When I was about five-years old, I chased my sister through the house. Why? I do not know. Maybe she took something from me. Maybe I was It. Chasing siblings is something children do.

I distinctly recall going through the kitchen. She went out the back door. Then she slammed the door behind her. It was the screen door, but it still had the glass in it. I went through the door.

There was glass everywhere. I cried.

It seems to me my mother came to my rescue from the garage. That would mean it was the weekend as she would have been grooming dogs out there. There was blood.

Dr. Records’ office was down the street. I know I was there. I needed stitches. I had stitches in my forehead and on my lip. The stitches on my lip were hard. Over time, I know I moistened them with saliva making them softer.
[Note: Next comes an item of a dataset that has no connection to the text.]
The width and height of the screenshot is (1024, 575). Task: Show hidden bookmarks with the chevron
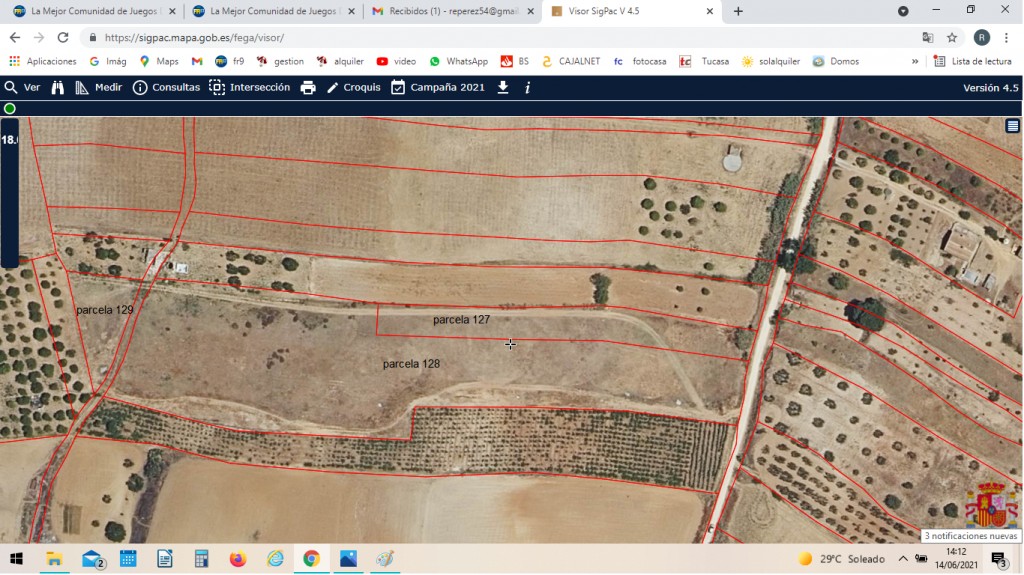click(915, 61)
Anyhow, to make me feel better, a large stuffed lion was procured. Later I learned that this had been Beth Brown’s. How it was negotiated, I do not know. But a crying little boy who had been stitched up was soothed with a huge stuffed animal. It was so unlike my family.

I named that lion Leo.

Cape May had pet parades. I know at least once I entered Leo into the parade. Mom painted a wooden crate white and then added black vertical lines to it. On the bottom, four casters were added. Finally, rope was strung through two holes. Inside the crate sat Leo. It looked like the lion was in a cage. Because of the casters and the rope, I was able to pull the crate through the streets for the parade.

I vaguely recall the parade ending at the school’s playground and me receiving a ribbon. I am sure it was just a participatory ribbon. People acknowledged, however, the cleverness of the situation with Leo. That ribbon was in my baby book.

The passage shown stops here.